Nunca antes en la historia el dinero estuvo tan mal distribuido. Unos pocos centenares de privilegiados poseen fortunas equivalentes al P.B.I de varios países sumados. La nueva aristocracia es una mezcla rara de Plutocracia, el gobierno de los más ricos y Cleptocracia, el gobierno de los más corruptos y ladrones.
Así, el valor más preciado que tenía un Chef, que era su independencia, tuvo que ser entregado, ya que el nivel de inversión en equipamiento, tecnología, y los costos de explotación, requieren de sociedades anónimas para abrir un restaurante.
Y el otro valor, que era su tiempo, en el caso de los Top Chef, deben pasarlo entre aperturas de sus restaurantes en Dubai, Qatar, New York, sus compromisos con eventos internacionales, con organismos multilaterales o en galas de beneficencia. Solo les quedan pequeños y breves instantes de su tiempo, para su verdadera pasión: la cocina.
En esos breves instantes
Y en esos breves instantes en que vuelven a ser ellos mismos, no reconocen ninguna de las caras en las mesas de su nuevo restaurante en los Emiratos Árabes.
Mezclados en las mesas, como en el tango de Discépolo, hay antiguos miembros de las casas reales, en ejercicio o en el exilio. Traficantes de armas o de personas, dueños de multinacionales de las comunicaciones chinos, jeques árabes y petroleros texanos.
Dirigentes del Comité Olímpico Internacional que jamás jugaron ni a las bolitas, narcotraficantes, empresarios y jugadores de fútbol y algún que otro turista decente que ahorró todo el año para esa cena.
Y a sus espaldas, no está la familia para compartir el cierre de la jornada, como era antes de que llegara la fama y la gloria. Están los accionistas y los inversores, esperando para charlar acerca de la posibilidad de abrir un nuevo restaurante en Shangai o en Singapur.
Finalmente hoy la gastronomía se ha transformado en un excelente negocio, y junto a la hotelería, uno de los más buscados por los financistas encargados del lavado de los activos provenientes de todo tipo de ingresos non sanctos.

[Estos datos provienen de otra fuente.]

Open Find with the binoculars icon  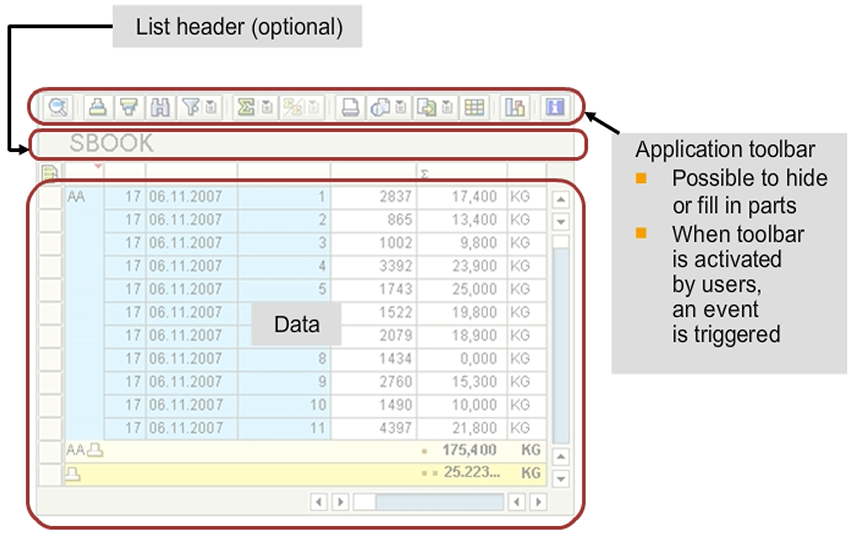(x=161, y=107)
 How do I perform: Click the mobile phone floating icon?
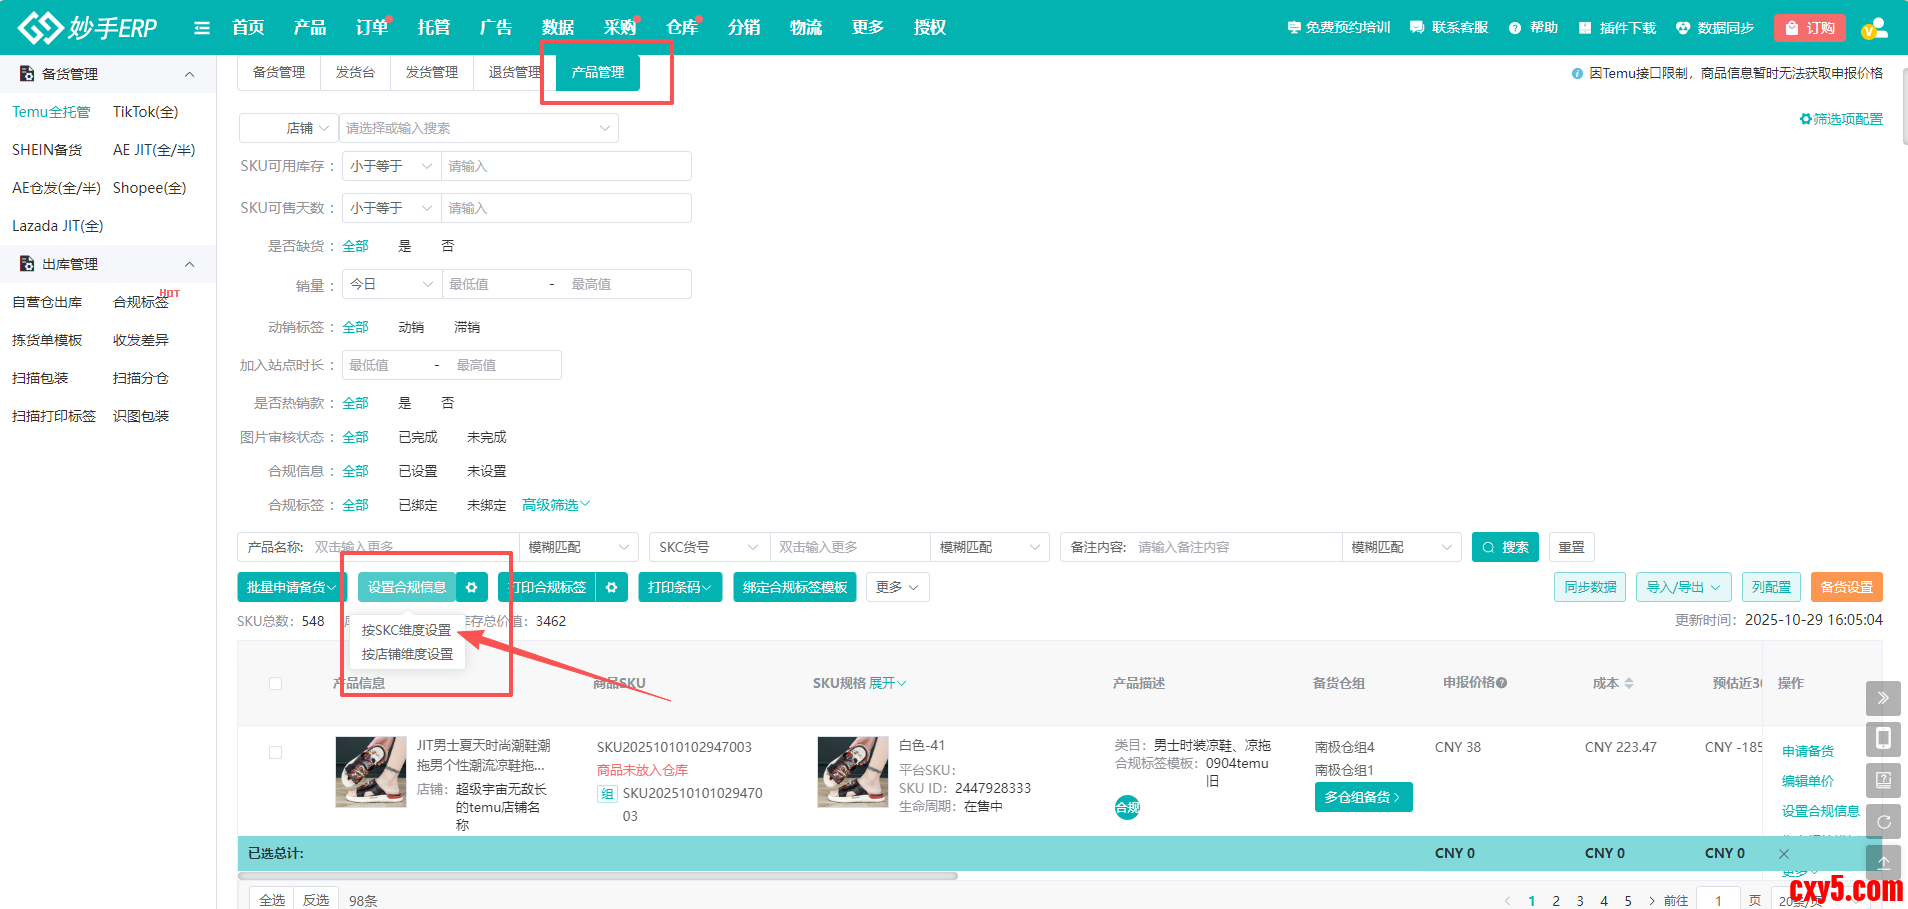[1882, 739]
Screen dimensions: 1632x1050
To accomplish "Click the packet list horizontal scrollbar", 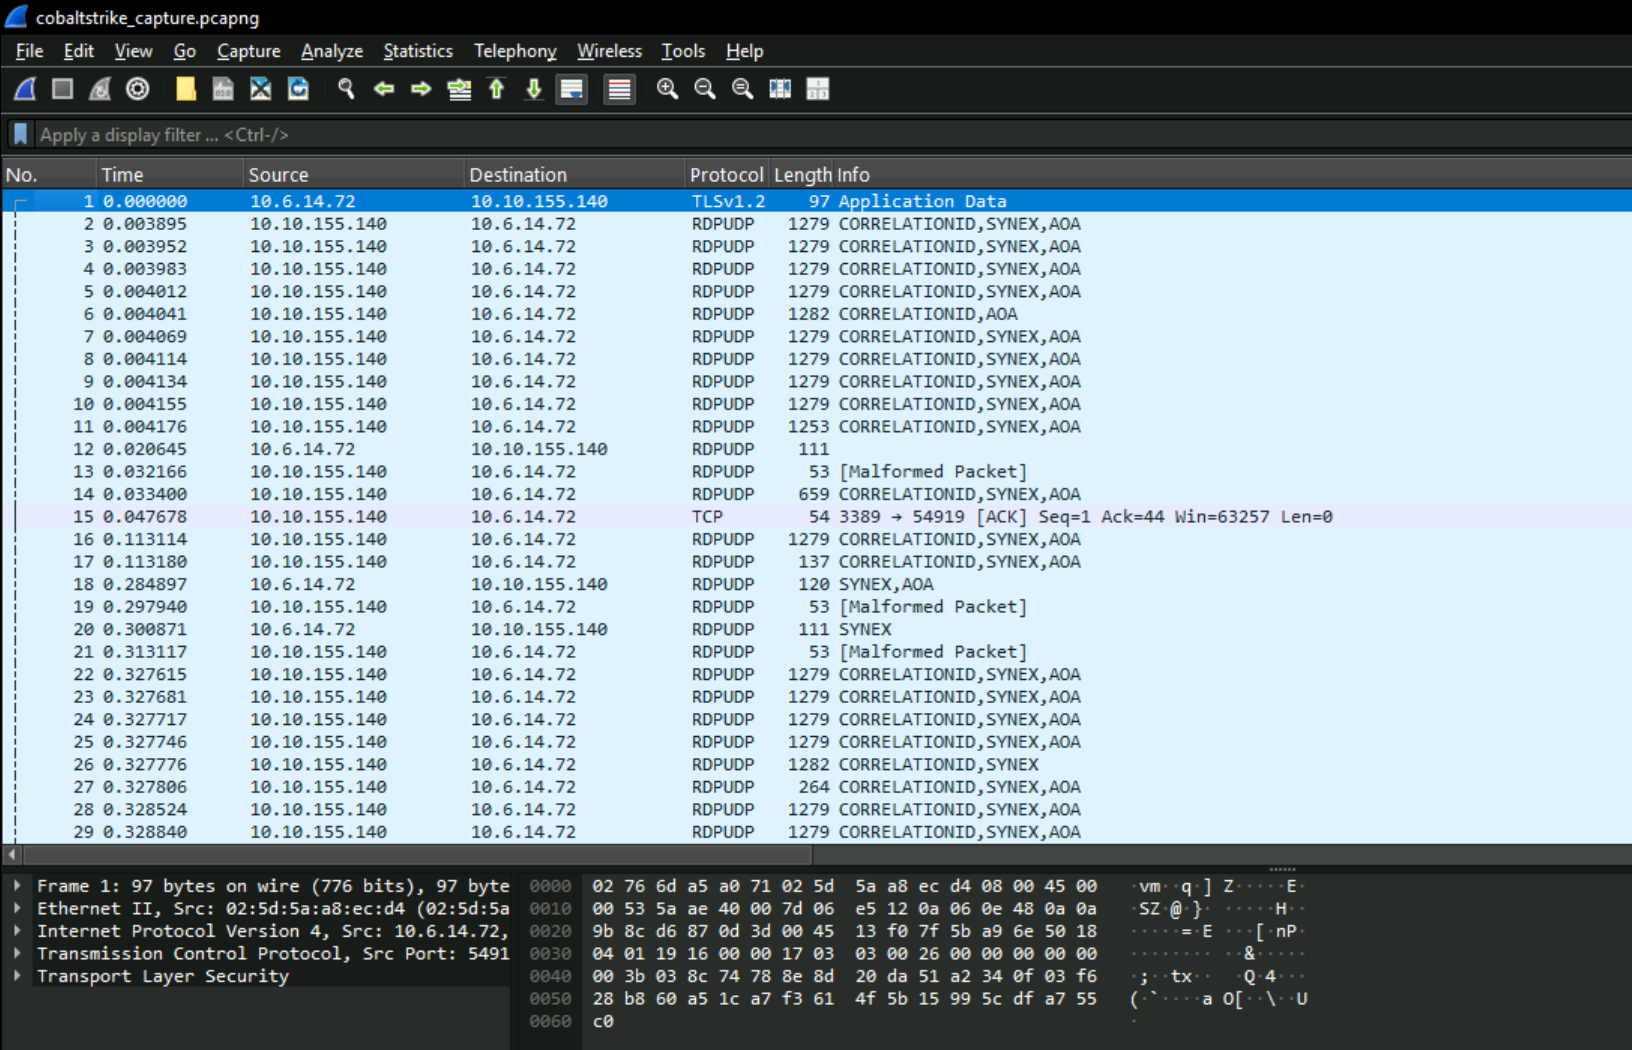I will pos(418,855).
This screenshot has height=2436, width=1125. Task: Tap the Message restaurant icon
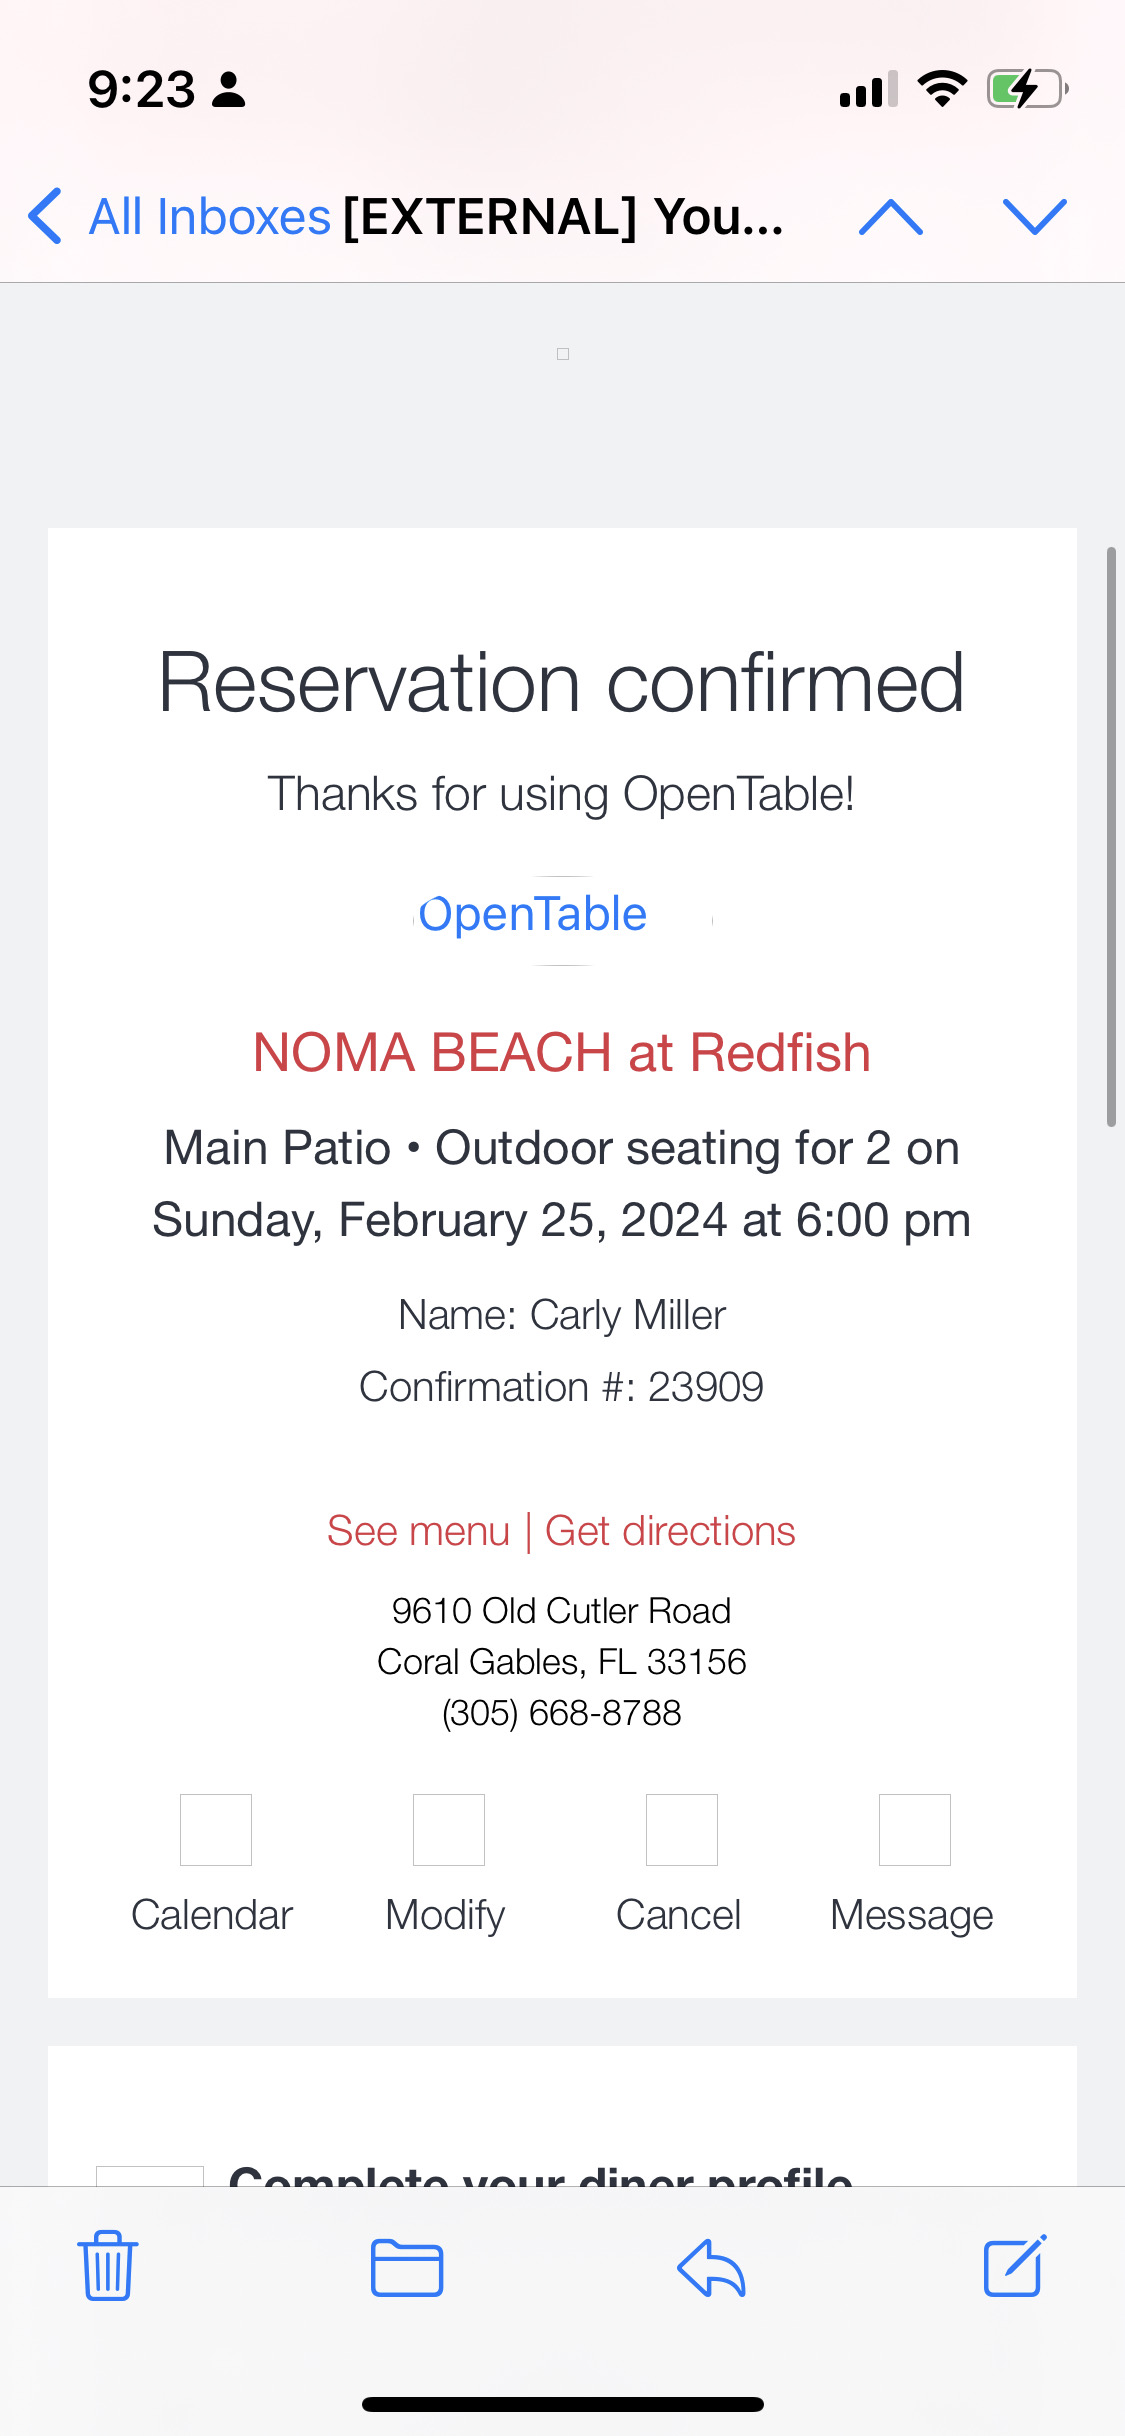(914, 1830)
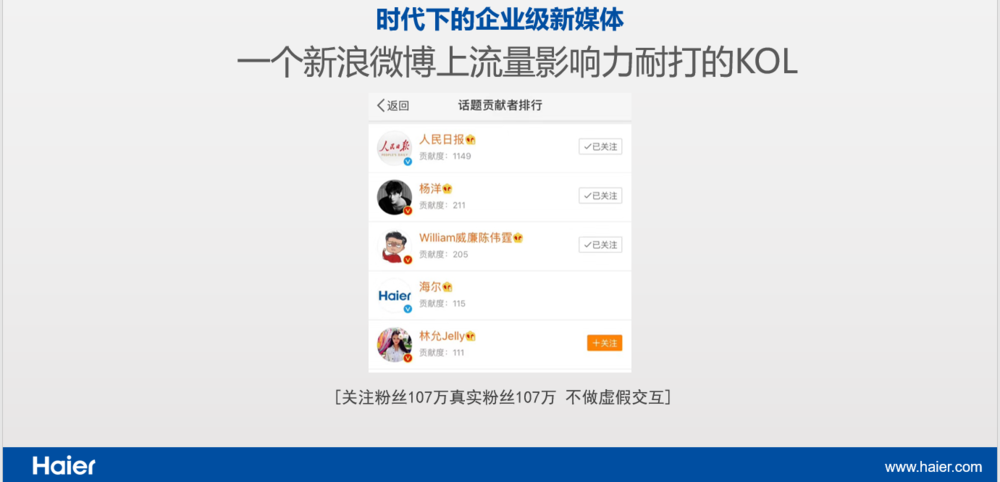Click the 杨洋 username link

click(430, 189)

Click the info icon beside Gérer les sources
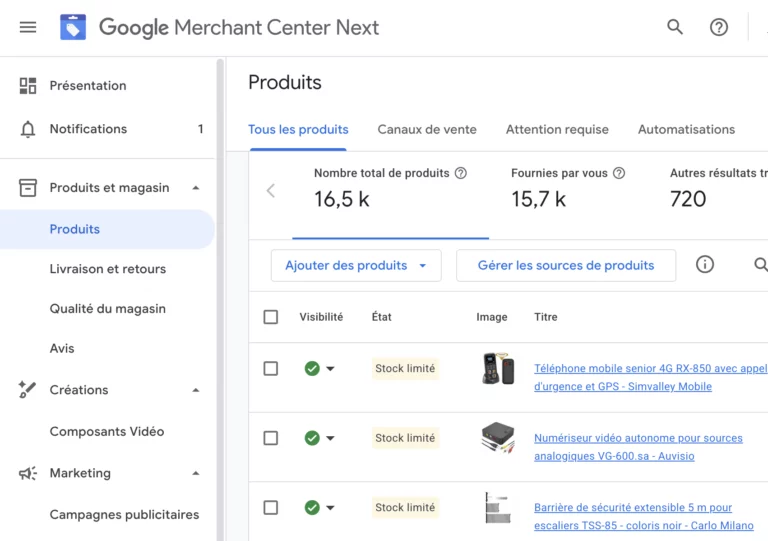pos(705,265)
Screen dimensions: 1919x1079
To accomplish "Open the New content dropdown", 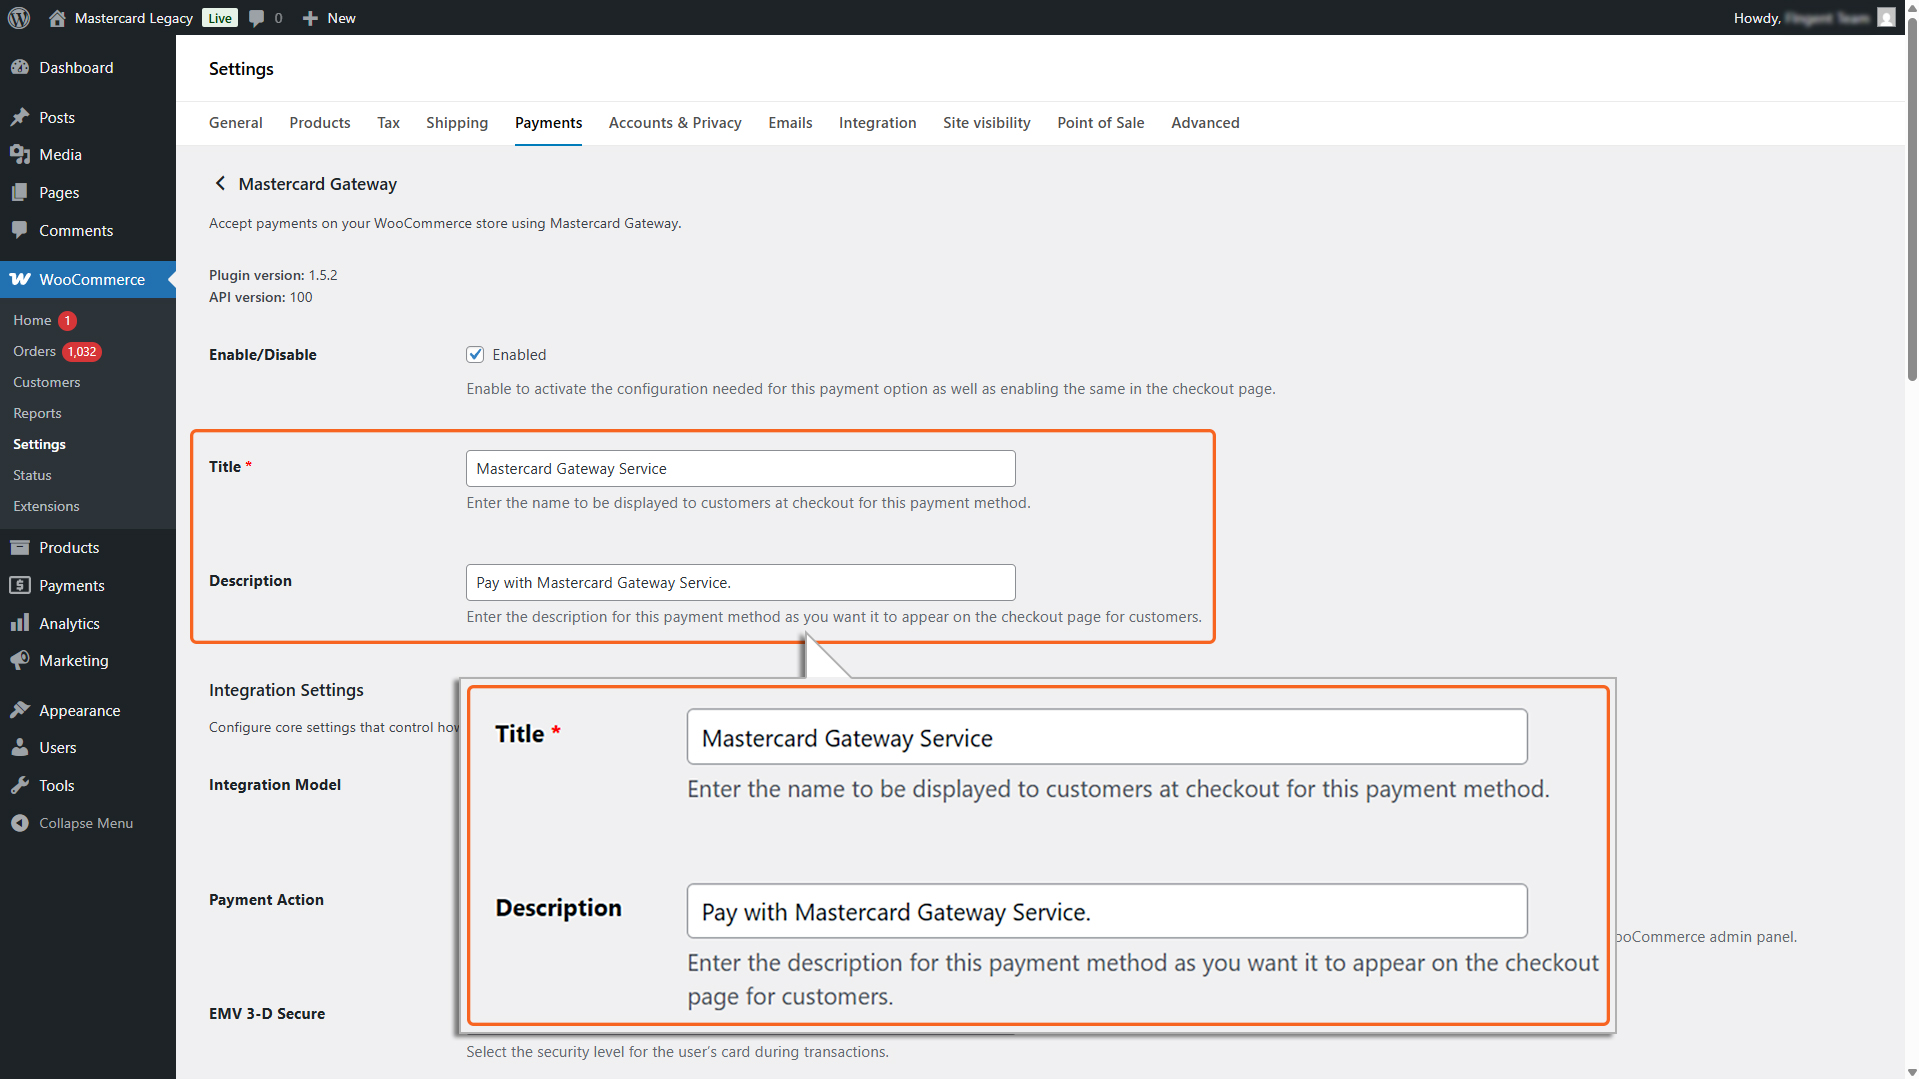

Cuánto más se gaste en la apertura de un restaurante, mejor. Cuánto más caro sea el cubierto, mejor aún. Y si está vacío todo el año, descorchemos el mejor champagne francés, eso sí, hagámoslo en Sudamérica, donde los controles son más laxos.
Mi abuelo era un sabio
Un día mi abuelo me dijo: “si vos Emilito no querés trabajar en toda tu vida, un solo día, elegí un trabajo que te apasione”. Tuve la suerte de hacerlo. Y de hacerlo en un tiempo en qué eso era posible. Hoy eso sería imposible. Salvo que naciera de nuevo y me apasionara ser barbero, artista del tatuaje o ingeniero de sistemas.
Por eso amables lectores, les sugiero si todavía en su comarca, pueblo, barrio o ciudad, queda algún restaurante, atendido por sus dueños, especialmente si sus dueños son jóvenes cocineros, entren a verlo.
Seguramente tienen los mismos sueños que nosotros teníamos a los 21 años, cuando abrí mi primer restaurante. No dejen que esos sueños se marchiten sin florecer. Prueben su comida. Denle una oportunidad. Conozcan su historia. Sepan de su pasión. Probablemente tengan frente a ustedes a los últimos herederos de Antoine de Beauvilliers.
Fuentes: Una cena con Oscar y con Horacio, en uno de los últimos reductos del Iluminismo.